Food for Thought, New Materials

Recap SYMBIOSIS Deep Dive – Circular seaweed supplychain

BlueCity Symbiosis Lowres-Jacqueline Fuijkschot-62

In the ballroom of BlueCity, a diverse group of seaweed enthusiasts are gathered to have a long conversation on the circular supplychain around seaweed during the first SYMBIOSIS symposium on 13th of May. There are students, companies such as North Sea farmers, Blueblocks, Zeefier, Kelp.Blue and Gemeente Rotterdam, but also engineers, designers and an investor. Lots of perspectives for a fruitful conversation on this topic. In this blog, Maarten Belt wrote down the key elements to share with fellow and future enthusiasts.

Why is seaweed as a resource still more a dream than reality?

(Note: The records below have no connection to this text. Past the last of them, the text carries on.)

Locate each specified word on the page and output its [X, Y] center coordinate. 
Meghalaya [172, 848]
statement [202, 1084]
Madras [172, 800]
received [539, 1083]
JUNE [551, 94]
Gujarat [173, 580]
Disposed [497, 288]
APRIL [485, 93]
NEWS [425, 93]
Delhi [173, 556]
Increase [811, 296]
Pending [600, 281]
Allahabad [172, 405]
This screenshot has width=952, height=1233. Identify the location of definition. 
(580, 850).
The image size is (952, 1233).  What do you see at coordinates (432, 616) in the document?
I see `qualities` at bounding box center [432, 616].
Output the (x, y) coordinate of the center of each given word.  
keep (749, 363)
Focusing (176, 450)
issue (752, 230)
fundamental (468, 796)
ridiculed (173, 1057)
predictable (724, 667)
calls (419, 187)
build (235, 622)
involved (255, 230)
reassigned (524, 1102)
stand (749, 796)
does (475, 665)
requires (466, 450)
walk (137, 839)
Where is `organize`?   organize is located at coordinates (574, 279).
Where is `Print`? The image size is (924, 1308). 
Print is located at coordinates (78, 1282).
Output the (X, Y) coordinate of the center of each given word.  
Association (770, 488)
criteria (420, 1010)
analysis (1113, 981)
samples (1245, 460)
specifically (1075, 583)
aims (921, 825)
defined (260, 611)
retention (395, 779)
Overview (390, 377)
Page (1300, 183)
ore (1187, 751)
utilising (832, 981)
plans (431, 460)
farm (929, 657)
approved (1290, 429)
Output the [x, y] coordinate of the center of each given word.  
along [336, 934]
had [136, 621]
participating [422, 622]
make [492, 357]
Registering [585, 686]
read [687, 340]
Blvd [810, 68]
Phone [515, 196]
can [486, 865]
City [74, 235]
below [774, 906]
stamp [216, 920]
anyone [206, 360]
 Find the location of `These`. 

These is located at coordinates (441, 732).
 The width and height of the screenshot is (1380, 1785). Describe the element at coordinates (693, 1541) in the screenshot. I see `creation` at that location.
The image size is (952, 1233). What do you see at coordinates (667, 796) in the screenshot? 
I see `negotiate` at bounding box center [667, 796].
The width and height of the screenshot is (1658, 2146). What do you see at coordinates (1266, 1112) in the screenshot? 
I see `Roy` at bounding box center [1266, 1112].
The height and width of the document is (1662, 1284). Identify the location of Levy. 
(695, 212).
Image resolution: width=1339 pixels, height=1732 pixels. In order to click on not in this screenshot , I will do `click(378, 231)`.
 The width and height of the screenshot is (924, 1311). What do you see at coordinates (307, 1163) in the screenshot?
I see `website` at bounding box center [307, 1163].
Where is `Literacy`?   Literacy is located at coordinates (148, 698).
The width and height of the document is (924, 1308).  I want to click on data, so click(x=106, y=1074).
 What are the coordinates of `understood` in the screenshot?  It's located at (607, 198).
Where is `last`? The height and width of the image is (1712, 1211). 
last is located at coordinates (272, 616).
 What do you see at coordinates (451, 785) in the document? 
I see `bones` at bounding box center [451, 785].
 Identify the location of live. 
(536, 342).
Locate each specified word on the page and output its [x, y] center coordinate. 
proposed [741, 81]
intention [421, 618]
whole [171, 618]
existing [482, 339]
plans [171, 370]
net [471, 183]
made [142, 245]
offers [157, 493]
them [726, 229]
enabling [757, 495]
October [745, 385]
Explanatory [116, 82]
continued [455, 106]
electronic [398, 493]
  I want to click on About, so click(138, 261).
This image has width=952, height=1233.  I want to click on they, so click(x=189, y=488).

One of the challenges of seaweed is that there is a “chicken and egg problem”. People are interested, but there are not yet many production sites. Besides, there are not many applications that meet demand in the market or that are ready as product. The approach of the Dutch seaweed sector is to grow up together meeting demand and establish the right circular valuechain at the same time. The way how seaweed is produced determines a lot of the impact: it should be produced in the right way to make sure that we are using a biobased product locally instead of buying it from Asian suppliers. There are no quality standards or legal documents for seaweed yet, which makes it difficult to rely on the quality and to know if it is produced in an environmental friendly way. There should be more transparency on the production process of seaweed.

Asia vs European market

The Asian market is responsible for production of 99% of the seaweed. 1 % of the seaweed is produced in Europe. Competing with the Asian market is difficult. It is very labour-intensive, lots of chemical fertilizers are used to speed up growth, leaving whole ecosystems damaged, and in the drying process, a lot of chemicals are added to process the seaweed more easily. 

An opportunity is that seaweed grows abundantly on shores all over the world. Yet, there are more future businesses looking at the sea: our Northsea is crowded and it is difficult to find space to grow seaweed. There are pilots to grow seaweed at offshore wind parcs. But to grow seaweed offshore is way more difficult than to grow it close to the shore, because of the bigger ships that are needed as well as offshore licences and time and transportation costs to get there. 

But we should not only focus on how seaweed is produced in Asia. In Europe, we are good in innovation. For example in Norway, they use auto harvesting which is safer and more specific. In Asia mostly red seaweed is produced. In Europe we work with brown seaweed which has other characteristics. We can use our knowledge to establish an environmental-friendly supply chain.

Wild harvesting vs cultivation

Seaweed grows in the wild and by planting out seedlings in a coastal area. When you harvest wild seaweed it is only sustainable on a very small scale, since otherwise the balance in the ecosystem can be disrupted. That’s why many pioneers look at cultivation of seaweed on a larger scale because the seaweed that is harvested from these ropes can be replanted easily. Also, first research shows that a seaweed farm creates extra biodiversity in coastal areas, where fish and other species can shelter. 

Opportunities for a circular seaweed economy

The Netherlands is world-famous for horticulture and water management. Those two sectors combined gives a nurturing ground for a seaweed sector. The group addressed some thresholds that form barriers for growth.

  • Make it easier to invest in seaweed. Investors are risk adverse. They need to understand the risks of investing in seaweed and what is the return on investment. A good roadmap is required. It is good to asses where you can make smaller investments in markets that have high potential. In this way that market can grow and help to grow also other seaweed markets. 
  • Focus not only on product quality but also on aesthetic quality and what the customer wants. Sushi is a good example of how this has impacted the market. Sushi was fist made with seaweed on the outside. Because the European market did not like the idea of eating seaweed the appearance of sushi was changed. Now the seaweed is on the inside so it is less visual and more accepted by the European customer. The customer can also help us to force the industry to get the right certifications. 
  • Between laboratory and industry production, there is a missing link. More funds are required for facilities.
  • Also look at other sectors with similar challenges. What were their challenges and how did they overcome this.